Chargé de mission « Financements européens « , Sport et Citoyenneté

 

 

 

La Coupe du monde 2010 a vu l’origine sociale des Bleus être évoquée pour expliquer le désastre de Knysna et les clans qui se seraient formés au sein du groupe, entre les joueurs issus de « banlieue » et les autres par exemple. On a notamment évoqué le rejet dont aurait fait l’objet Yoann Gourcuff, joueur au profil singulier. L’instrumentalisation qui en a résulté est à l’image de la popularité du football dans l’Hexagone.

Deux ans après Knysna, les Bleus éprouvent toujours autant de difficultés à développer un jeu collectif sur le terrain et à dégager une image positive. Comme si la page n’avait pas encore été tournée complètement. Les Bleus sont en effet crédités d’un 4,97/10 selon le dernier « baromètre de l’image des Bleus » créé par la Fédération française de football (FFF). Ces difficultés persistantes et l’éviction d’un joueur, loin des standards du football moderne mais pourtant réfléchi et maîtrisé, doivent nous permettre de nous interroger sur le modèle de formation de footballeurs qui est le nôtre.

Une formation perfectible

Reconnus au niveau européen pour les très bonnes bases techniques qu’ils inculquent aux jeunes footballeurs, les centres de formation français ont, à l’inverse d’autres pays européens, tendance à trop peu développer les capacités scolaires des athlètes. Un centre de formation doit pourtant tout autant permettre à un jeune joueur de devenir un bon footballeur que lui donner l’opportunité d’acquérir un niveau scolaire satisfaisant. Or, en France, pour peu qu’un jeune espoir ait du talent, les centres de formation se montrent peu regardant sur ses capacités scolaires. Si certains clubs disposent de structures scolaires privées, trop peu est fait pour aider le jeune footballeur sur ce point. Les autorités se sont focalisées sur le jeu sans se préoccuper des acteurs. Surtout, le passage du lycée à l’enseignement supérieur est crucial car c’est à ce stade que les structures de soutien et d’accompagnement n’opèrent plus.

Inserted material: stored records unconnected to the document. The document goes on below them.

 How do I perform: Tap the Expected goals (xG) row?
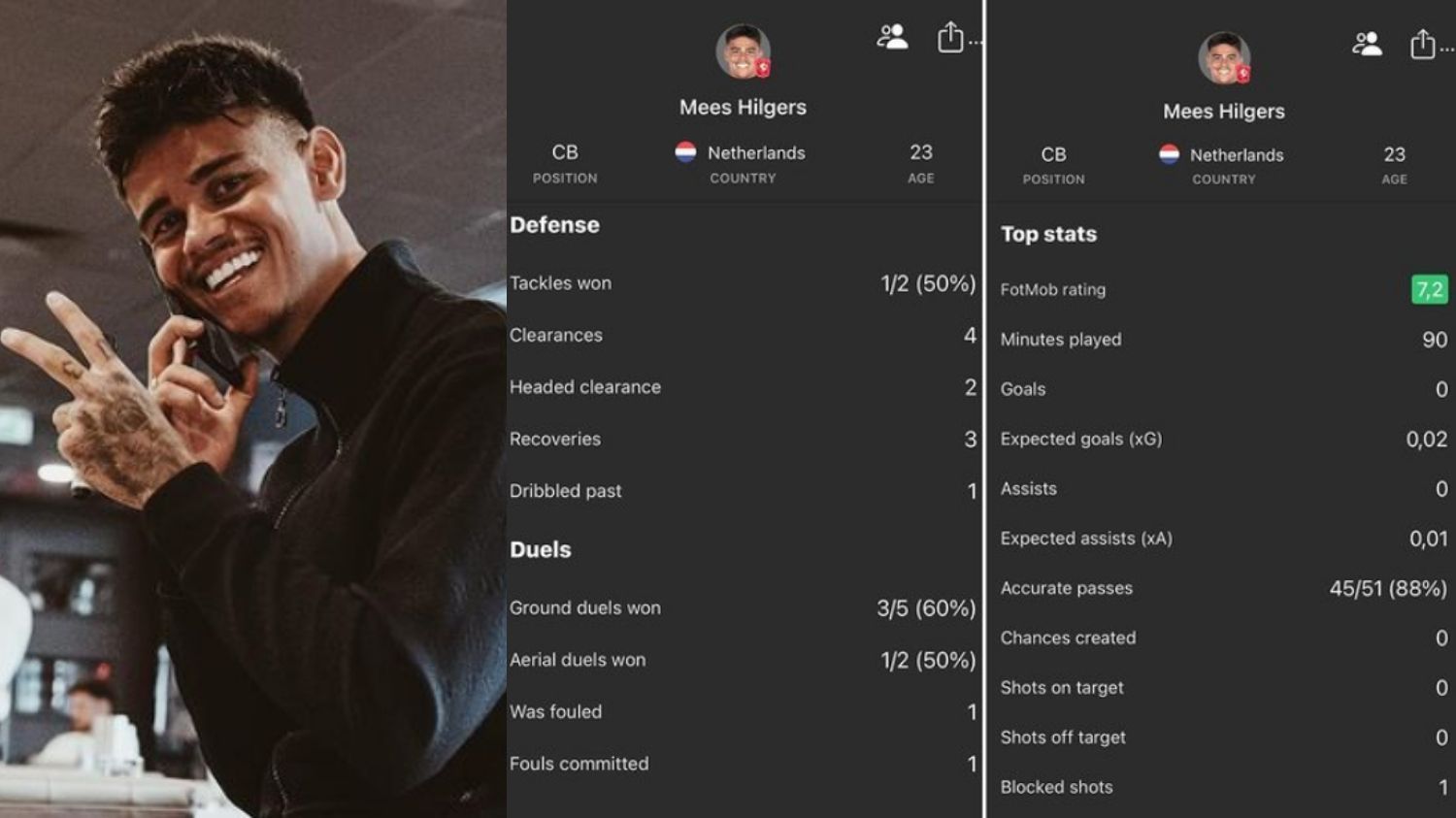(1224, 439)
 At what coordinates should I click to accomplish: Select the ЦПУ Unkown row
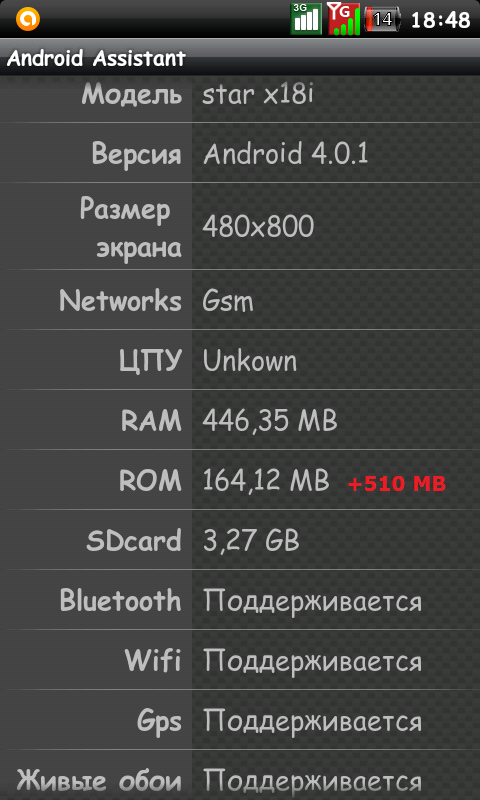[x=240, y=360]
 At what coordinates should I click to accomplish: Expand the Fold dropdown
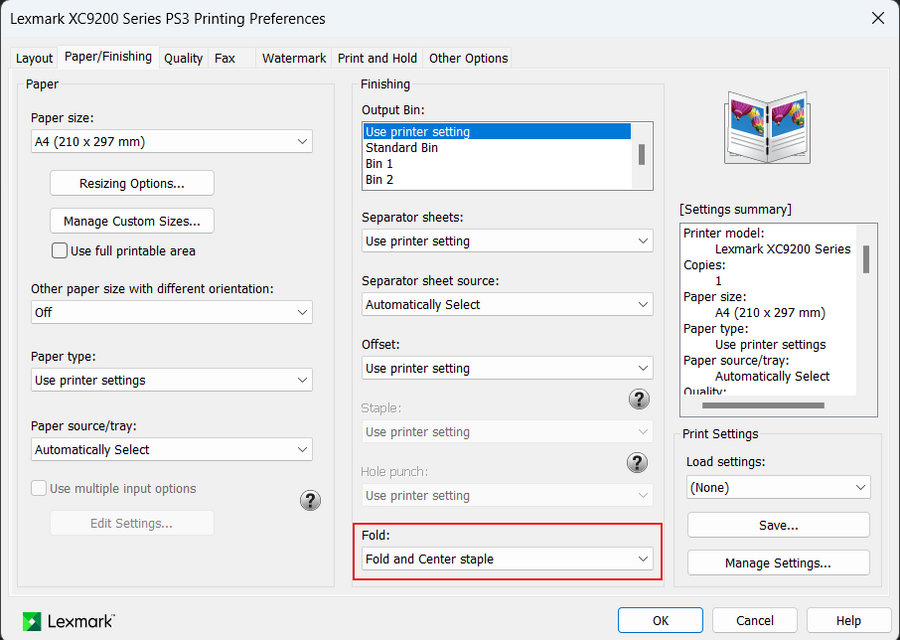click(x=507, y=559)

S’inspirer des autres disciplines

En France, le football est un milieu à part. Il aurait tout à gagner à s’inspirer des autres sports, notamment olympiques et de l’INSEP, où le cursus éducatif est suivi attentivement. Il en résulte surtout des athlètes mieux à même d’opérer la transition après leur vie d’athlète professionnel. Car, pour ceux qui réussissent une bonne carrière sans pour autant devenir une référence dans leur discipline, la reconversion est souvent un moment difficile à appréhender. Le football français ne peut faire l’économie de montrer davantage d’ambitions et de considérations envers les jeunes joueurs. C’est une question de responsabilité. Car si ceux qui réussissent sportivement pourront vraisemblablement s’en sortir, ceux dont l’avenir sportif est réduit à néant n’ont pas les armes pour entrer dans la vie active de manière facilitée. La production de jeunes talents ne doit pas se faire au détriment de leur santé mentale et de leur bien-être intellectuel.

Des exigences encore insuffisantes

Nos voisins européens offrent certaines alternatives viables aujourd’hui pour combiner sport et école, mais ces initiatives restent aujourd’hui trop isolées. Au Portugal, la loi impose aux joueurs de suivre neuf années consécutives d’études avant de signer un contrat sportif. En Finlande, au-delà du talent et de la volonté de s’entraîner, un jeune joueur doit respecter ses obligations scolaires. Certes comme en France jusqu’à l’âge de 16 ans. Mais surtout, la proportion d’athlètes finlandais de plus de 18 ans ayant encore le statut d’étudiant, toutes disciplines confondues, est de 60%. Un pourcentage très élevé lorsque l’on connaît les difficultés d’aménagement des emplois du temps pour les sportifs de haut niveau. Des chiffres encourageants qui doivent inspirer notre modèle. En Italie, les « ski colleges » et le « Sport Liceum de Coubertin » permettent cette conciliation entre sport de haut niveau et acquisition de connaissances scolaires. Cependant, ces quelques bonnes pratiques restent trop marginales. Dans la plupart des pays européens, la situation est très difficile pour les joueurs qui souhaitent poursuivre des études supérieures, malgré les aménagements spécifiques possibles. Très peu de joueurs suivent actuellement des programmes universitaires et peu d’entre eux seront diplômés.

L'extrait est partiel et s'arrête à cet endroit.